「もう一回だけ、キスさせて……」
練習なんて、ウソだ。
全部、俺の都合。
大人のキスをしてやれないのも、“練習” と言って、お前の唇を何度も奪うのも、全部……。
ごめん、と心の中で謝る。
いつか色々全部、ちゃんと言葉にするから、少しだけ待って。
今はあまりにも忙しくて、更に他にもいっぱい考えなきゃならないこともあって、ゆっくり向き合える余裕がない。

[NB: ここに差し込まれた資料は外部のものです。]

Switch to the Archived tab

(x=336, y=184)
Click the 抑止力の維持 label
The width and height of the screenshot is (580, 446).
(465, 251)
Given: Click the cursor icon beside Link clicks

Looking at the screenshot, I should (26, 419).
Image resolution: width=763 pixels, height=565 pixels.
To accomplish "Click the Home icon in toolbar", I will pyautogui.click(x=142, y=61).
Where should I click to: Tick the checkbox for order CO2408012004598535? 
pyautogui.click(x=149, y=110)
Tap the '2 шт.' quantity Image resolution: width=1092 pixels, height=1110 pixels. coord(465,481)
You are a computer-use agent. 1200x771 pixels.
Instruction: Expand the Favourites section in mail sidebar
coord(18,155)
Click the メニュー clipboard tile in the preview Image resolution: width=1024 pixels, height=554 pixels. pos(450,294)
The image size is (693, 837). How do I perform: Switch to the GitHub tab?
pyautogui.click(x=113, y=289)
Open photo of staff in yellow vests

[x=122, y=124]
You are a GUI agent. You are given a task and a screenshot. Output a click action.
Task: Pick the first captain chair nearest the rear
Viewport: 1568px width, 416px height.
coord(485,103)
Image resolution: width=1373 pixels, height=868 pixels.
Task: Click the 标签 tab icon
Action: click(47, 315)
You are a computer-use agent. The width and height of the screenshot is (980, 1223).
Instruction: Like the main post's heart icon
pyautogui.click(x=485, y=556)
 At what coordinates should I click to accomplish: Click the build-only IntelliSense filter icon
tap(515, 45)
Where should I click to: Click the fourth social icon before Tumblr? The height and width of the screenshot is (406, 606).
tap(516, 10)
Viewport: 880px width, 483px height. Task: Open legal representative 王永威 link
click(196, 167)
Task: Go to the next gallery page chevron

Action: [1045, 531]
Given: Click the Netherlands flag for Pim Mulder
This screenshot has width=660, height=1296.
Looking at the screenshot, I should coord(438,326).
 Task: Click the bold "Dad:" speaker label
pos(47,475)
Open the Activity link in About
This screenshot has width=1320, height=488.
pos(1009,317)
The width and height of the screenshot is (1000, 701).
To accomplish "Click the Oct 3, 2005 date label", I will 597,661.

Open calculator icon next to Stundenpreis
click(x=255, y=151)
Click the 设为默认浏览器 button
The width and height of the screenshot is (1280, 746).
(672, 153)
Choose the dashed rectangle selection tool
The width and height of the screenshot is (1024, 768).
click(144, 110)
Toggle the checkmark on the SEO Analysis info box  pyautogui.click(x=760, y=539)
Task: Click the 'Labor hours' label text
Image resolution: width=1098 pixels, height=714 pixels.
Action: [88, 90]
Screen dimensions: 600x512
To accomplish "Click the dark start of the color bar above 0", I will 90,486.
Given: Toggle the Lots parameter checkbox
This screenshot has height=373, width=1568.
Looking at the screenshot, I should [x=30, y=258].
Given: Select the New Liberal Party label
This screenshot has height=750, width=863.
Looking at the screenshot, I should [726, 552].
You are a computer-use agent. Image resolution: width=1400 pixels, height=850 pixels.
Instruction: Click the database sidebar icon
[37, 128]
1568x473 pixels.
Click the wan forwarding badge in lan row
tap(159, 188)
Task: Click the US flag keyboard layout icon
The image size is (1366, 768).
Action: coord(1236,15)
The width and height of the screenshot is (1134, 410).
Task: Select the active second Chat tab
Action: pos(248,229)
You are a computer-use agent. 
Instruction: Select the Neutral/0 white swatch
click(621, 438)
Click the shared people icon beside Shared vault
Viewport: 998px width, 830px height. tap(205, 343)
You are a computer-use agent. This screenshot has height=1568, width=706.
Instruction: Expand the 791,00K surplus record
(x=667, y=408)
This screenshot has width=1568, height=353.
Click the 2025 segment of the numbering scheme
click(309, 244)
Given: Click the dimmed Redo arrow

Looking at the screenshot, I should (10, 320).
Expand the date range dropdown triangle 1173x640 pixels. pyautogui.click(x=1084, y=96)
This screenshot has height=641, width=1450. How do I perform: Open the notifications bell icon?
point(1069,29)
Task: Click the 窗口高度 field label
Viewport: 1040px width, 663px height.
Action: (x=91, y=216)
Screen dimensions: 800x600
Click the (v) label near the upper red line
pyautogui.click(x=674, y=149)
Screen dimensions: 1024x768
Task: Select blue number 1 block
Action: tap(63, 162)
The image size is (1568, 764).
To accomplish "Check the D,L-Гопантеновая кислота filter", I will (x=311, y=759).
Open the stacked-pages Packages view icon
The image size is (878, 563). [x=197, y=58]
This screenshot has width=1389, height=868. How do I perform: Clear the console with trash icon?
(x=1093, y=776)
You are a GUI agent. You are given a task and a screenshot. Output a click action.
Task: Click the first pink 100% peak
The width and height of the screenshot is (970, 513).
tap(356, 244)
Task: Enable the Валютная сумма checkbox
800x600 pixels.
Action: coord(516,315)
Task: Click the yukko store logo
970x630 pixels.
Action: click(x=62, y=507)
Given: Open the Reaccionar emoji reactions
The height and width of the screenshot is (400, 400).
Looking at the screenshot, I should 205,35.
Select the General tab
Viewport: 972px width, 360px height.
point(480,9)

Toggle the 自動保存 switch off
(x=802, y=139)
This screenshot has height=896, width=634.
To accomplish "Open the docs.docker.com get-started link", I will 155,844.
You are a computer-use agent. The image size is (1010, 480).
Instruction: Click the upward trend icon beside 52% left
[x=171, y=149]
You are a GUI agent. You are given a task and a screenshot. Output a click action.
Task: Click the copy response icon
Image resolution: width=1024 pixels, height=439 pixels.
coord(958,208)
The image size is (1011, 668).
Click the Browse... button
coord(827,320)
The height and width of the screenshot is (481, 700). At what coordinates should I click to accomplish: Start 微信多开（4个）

──目を瞑って俺の口づけを待つ立花に、ゆっくりと唇を寄せる。
優しく触れた立花の唇はやっぱりとても甘く柔らかくて、眩暈がしそうだった……。
結局、上手に呼吸できないまま終えた触れ合うだけのキス。
別れている間は触れることすら出来なかったことを考えると、ただ唇を重ねるだけのキスでも、俺にとってはとても嬉しい行為だった。
立花にとってもそうであったら良いなと思う。
上手く呼吸が出来なかった立花は、少し落ち込んだ様子で俺に謝ってきたが、そんな必要は無い。
焦る必要なんか、全然無いよ。
そんな風に背伸びしなくたって、いつか必ず大人になるんだ、嫌でもね。
だから、焦らなくていい。
ゆっくり、大人になればいい────。